Portmanteau (Spliterator)

For the most part, classes in the standard Java libraries consist of fairly normal words (e.g. a ScheduledExecutorService is an ExecutorService – a service that manages the execution of tasks – which allows for scheduling). There are exceptions (and I don’t mean the Java ones), of course, such as the OMGVMCID.

Java 8, specifically JSR-335 brought about a bunch of new classes, including some of my Guava favourites (the function package, with Supplier and friends, and Optional) and Streams. Most of these, again, have fairly normal-sounding names; there are a few that might sound a bit hacked together like BiConsumer but I think the meaning is generally intuitive (a consumer of two arguments). There is one that was initially fairly puzzling, though – “Spliterator” (rendered as one word). The obvious reading of that is as a portmanteau of “split” and “iterator”, but I wasn’t sure at first how useful it would be. Of course I have written code to partition collections or other iterables, but this was usually done on an ad-hoc basis.

The API seems designed around easily scheduling parallel computation. The key method here is trySplit(). To quote the Java API docs:

If this spliterator can be partitioned, returns a Spliterator covering elements, that will, upon return from this method, not be covered by this Spliterator.

I’ll go over this in a bit more detail.

  • If the spliterator can currently be split, then trySplit() returns a new spliterator, and this “takes over” some of the elements in our existing spliterator. Our existing spliterator, if traversed directly after this method returns (e.g. with tryAdvance()), will not have these elements.
  • Otherwise, trySplit() returns null. Our existing spliterator retains its elements.

For example, this is one way of doing a parallel file deletion, which starts from one spliterator and splits it as necessary.

// Assume there exists an ExecutorService, EXECUTOR.
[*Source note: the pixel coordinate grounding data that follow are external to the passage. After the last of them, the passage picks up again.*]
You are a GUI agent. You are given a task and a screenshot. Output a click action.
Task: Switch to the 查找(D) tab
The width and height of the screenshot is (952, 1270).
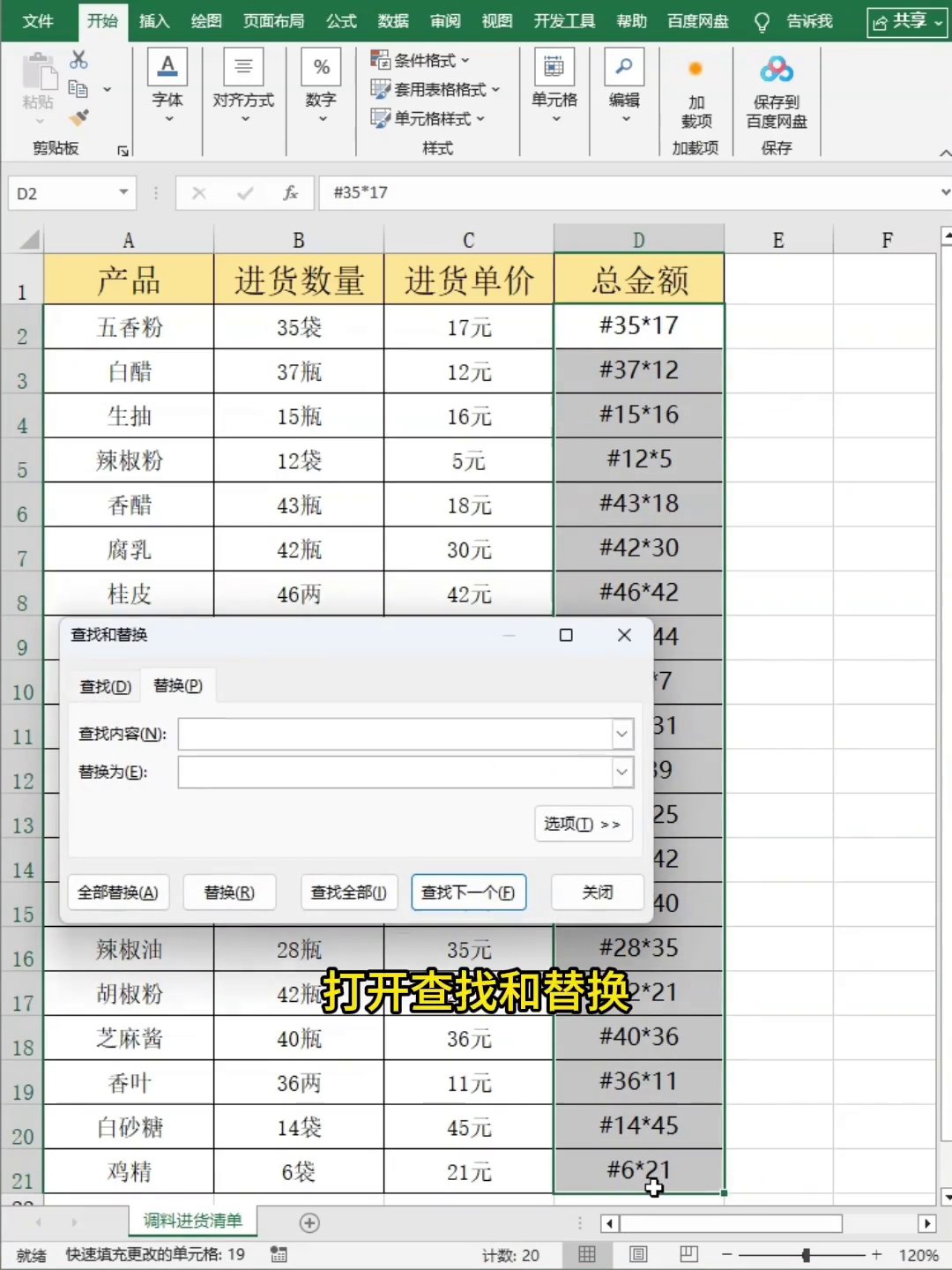click(x=106, y=686)
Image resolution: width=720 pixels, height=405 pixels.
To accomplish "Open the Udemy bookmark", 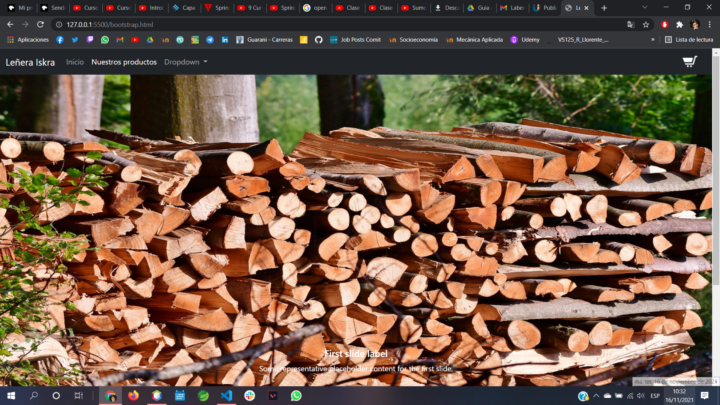I will click(529, 40).
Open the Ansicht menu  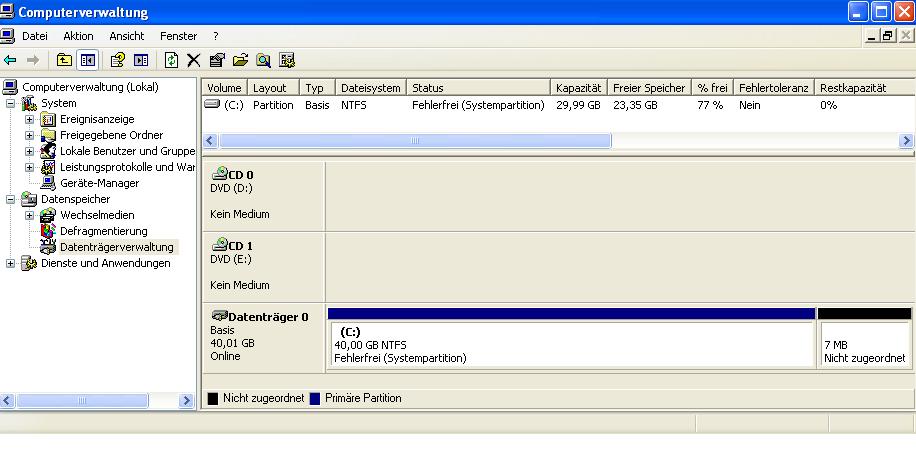tap(127, 36)
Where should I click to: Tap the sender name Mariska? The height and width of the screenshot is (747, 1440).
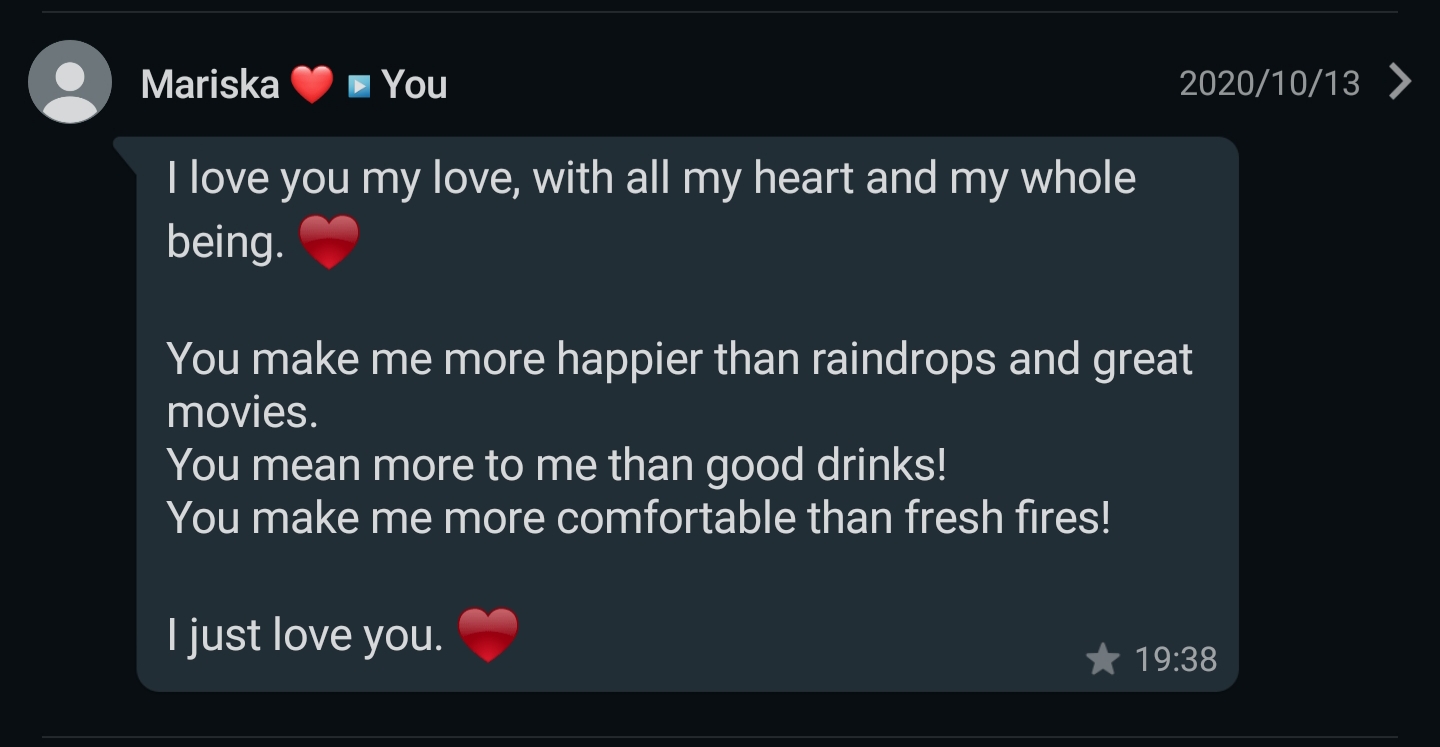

class DeleteTask implements Runnable {
  private final Spliterator<File> filesToDelete;
  
  DeleteTask(Spliterator<File> filesToDelete) { 
    this.filesToDelete = filesToDelete; 
  }

  @Override
  public void run() {
    Spliterator<T> filesToDelegate = filesToDelete.trySplit();
    Future<T> delegateFuture;
    while (filesToDelegate != null) {
      delegateFuture = EXECUTOR.submit(new DeleteTask(filesToDelegate));
      filesToDelegate = filesToDelete.trySplit();
    }
    filesToDelete.forEachRemaining(File::delete);
    delegateFuture.get(); // we can use a fancier way of managing completions if needed
  }
}

Viewing this in relation to parallel programming, there are obvious similarities to fork-join based workflows, especially in cases where the work involves a map or filter, or doing some reduction that’s commutative and associative. A traditional way of writing the above wouldn’t be too different; you might write some logic that splits the files into batches (which now lives in the spliterator), and then similarly dispatch deletion jobs to an ExecutorService.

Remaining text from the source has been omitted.